## Records supplied

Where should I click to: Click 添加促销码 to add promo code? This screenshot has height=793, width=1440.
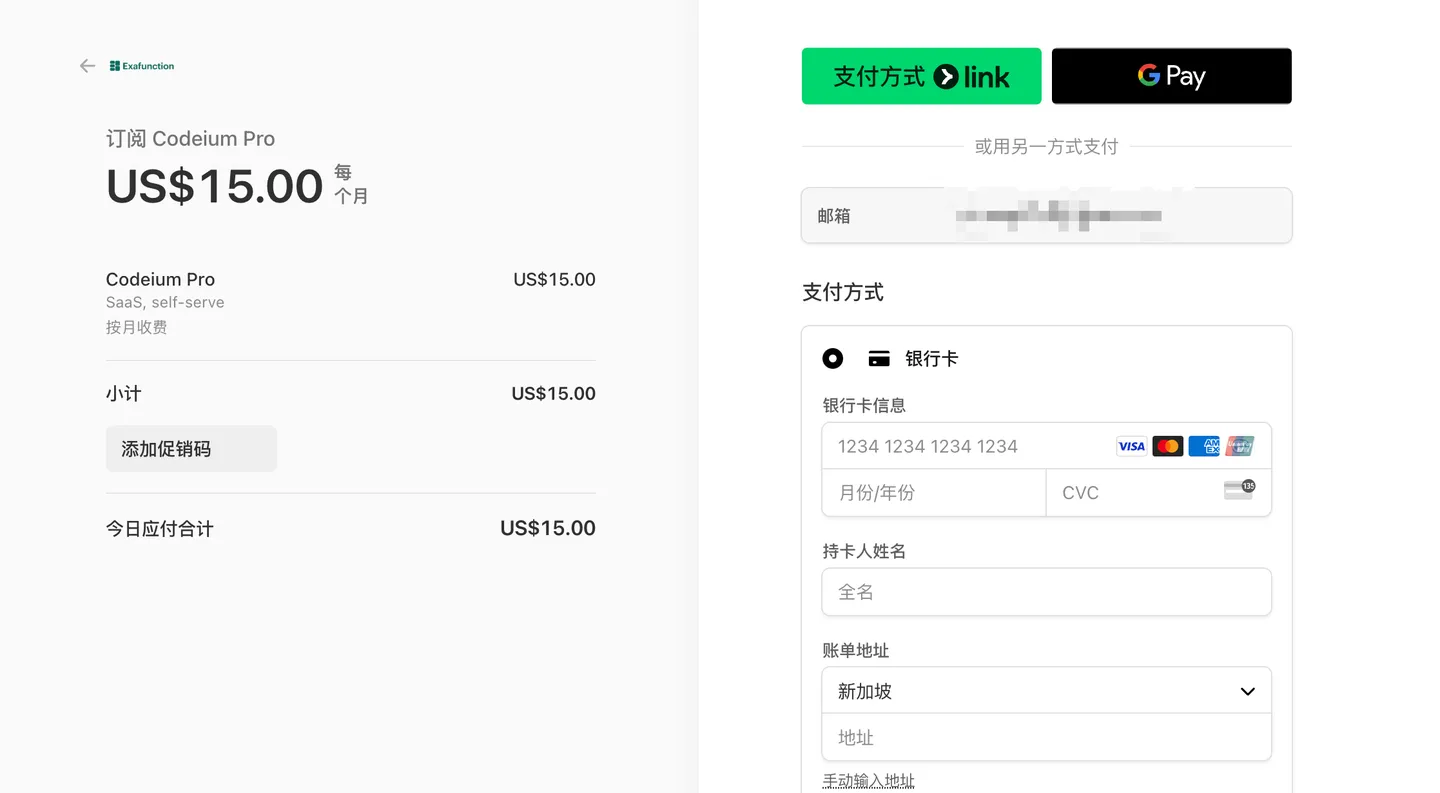coord(191,448)
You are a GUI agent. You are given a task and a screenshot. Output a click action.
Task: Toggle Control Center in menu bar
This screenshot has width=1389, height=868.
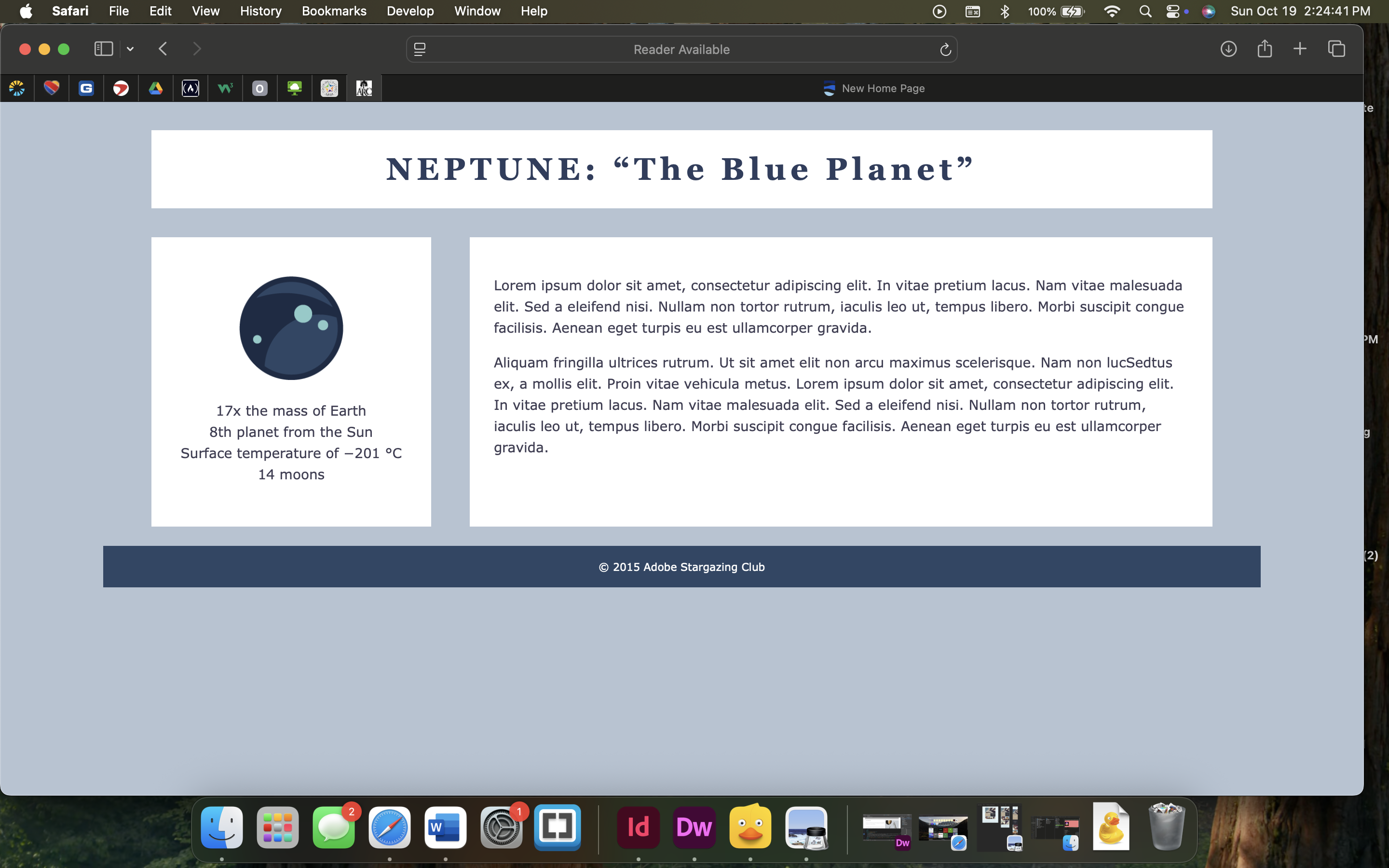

## The task
Please count the lines of the entries above that contain the string "height", treating uppercase and lowercase as different, and give only the number.

## Exercise solution
2